• [Given records]

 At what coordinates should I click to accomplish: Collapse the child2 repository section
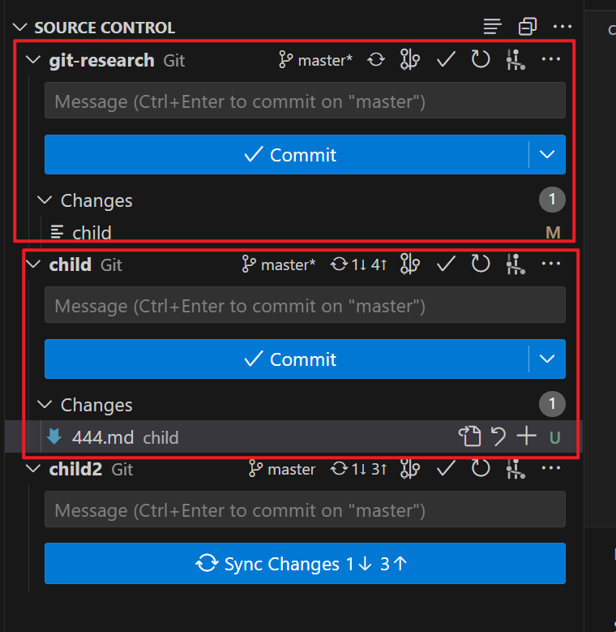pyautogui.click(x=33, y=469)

* * *

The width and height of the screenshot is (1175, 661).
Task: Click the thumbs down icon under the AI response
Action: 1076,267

==

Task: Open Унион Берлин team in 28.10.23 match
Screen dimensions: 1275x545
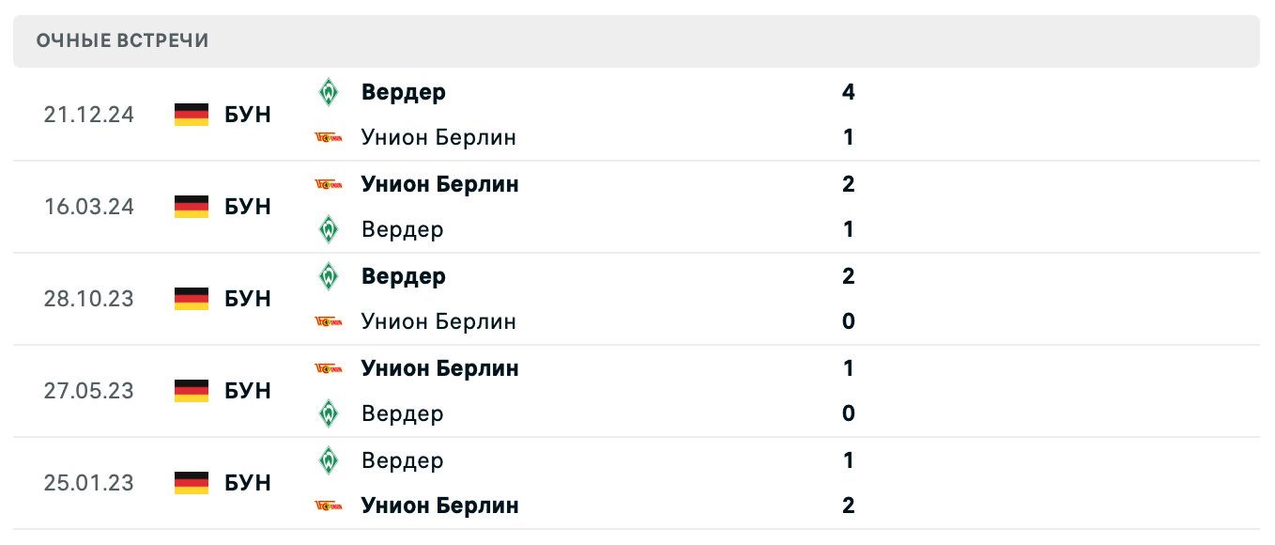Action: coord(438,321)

• [Your task]
From the items above, copy out the lines that begin at the line containing "The width and" and end with the line containing "Action: 1076,267", both included, keeping every character unchanged.

• [Right answer]
The width and height of the screenshot is (1175, 661).
Task: Click the thumbs down icon under the AI response
Action: 1076,267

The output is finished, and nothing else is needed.